From the first line of the data below, copy each line up to the one containing "es? (413, 22)", and include that line too.
Start of Extracted data
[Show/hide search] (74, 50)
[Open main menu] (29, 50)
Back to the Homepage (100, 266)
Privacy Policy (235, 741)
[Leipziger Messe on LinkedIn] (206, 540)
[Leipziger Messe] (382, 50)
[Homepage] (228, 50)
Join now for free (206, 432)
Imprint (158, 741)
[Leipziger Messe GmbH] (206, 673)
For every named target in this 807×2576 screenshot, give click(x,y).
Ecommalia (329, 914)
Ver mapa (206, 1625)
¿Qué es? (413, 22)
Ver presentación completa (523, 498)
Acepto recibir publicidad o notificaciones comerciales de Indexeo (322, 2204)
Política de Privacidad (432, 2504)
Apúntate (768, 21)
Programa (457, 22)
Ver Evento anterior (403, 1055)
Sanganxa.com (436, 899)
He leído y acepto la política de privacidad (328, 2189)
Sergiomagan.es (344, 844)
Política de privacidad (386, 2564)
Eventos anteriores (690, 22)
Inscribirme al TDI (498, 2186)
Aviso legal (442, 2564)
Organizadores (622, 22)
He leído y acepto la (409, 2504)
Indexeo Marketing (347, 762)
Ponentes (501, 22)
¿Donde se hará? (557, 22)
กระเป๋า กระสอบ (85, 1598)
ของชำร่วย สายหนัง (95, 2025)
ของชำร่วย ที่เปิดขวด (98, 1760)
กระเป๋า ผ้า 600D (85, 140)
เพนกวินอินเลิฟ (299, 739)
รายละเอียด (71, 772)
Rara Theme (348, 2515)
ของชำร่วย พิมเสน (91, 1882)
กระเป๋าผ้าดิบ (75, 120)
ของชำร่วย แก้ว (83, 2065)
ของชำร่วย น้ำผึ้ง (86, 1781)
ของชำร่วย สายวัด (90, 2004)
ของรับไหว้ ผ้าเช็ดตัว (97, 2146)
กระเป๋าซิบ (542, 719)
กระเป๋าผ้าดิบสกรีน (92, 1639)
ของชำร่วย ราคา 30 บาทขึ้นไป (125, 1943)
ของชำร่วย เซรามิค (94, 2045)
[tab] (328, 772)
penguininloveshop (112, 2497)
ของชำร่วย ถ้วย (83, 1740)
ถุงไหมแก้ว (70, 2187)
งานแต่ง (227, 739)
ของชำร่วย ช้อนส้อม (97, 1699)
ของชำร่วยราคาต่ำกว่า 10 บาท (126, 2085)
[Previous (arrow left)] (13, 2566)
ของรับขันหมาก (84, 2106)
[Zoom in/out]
End of Extracted data
Task output:
[Show/hide search] (74, 50)
[Open main menu] (29, 50)
Back to the Homepage (100, 266)
Privacy Policy (235, 741)
[Leipziger Messe on LinkedIn] (206, 540)
[Leipziger Messe] (382, 50)
[Homepage] (228, 50)
Join now for free (206, 432)
Imprint (158, 741)
[Leipziger Messe GmbH] (206, 673)
For every named target in this 807×2576 screenshot, give click(x,y).
Ecommalia (329, 914)
Ver mapa (206, 1625)
¿Qué es? (413, 22)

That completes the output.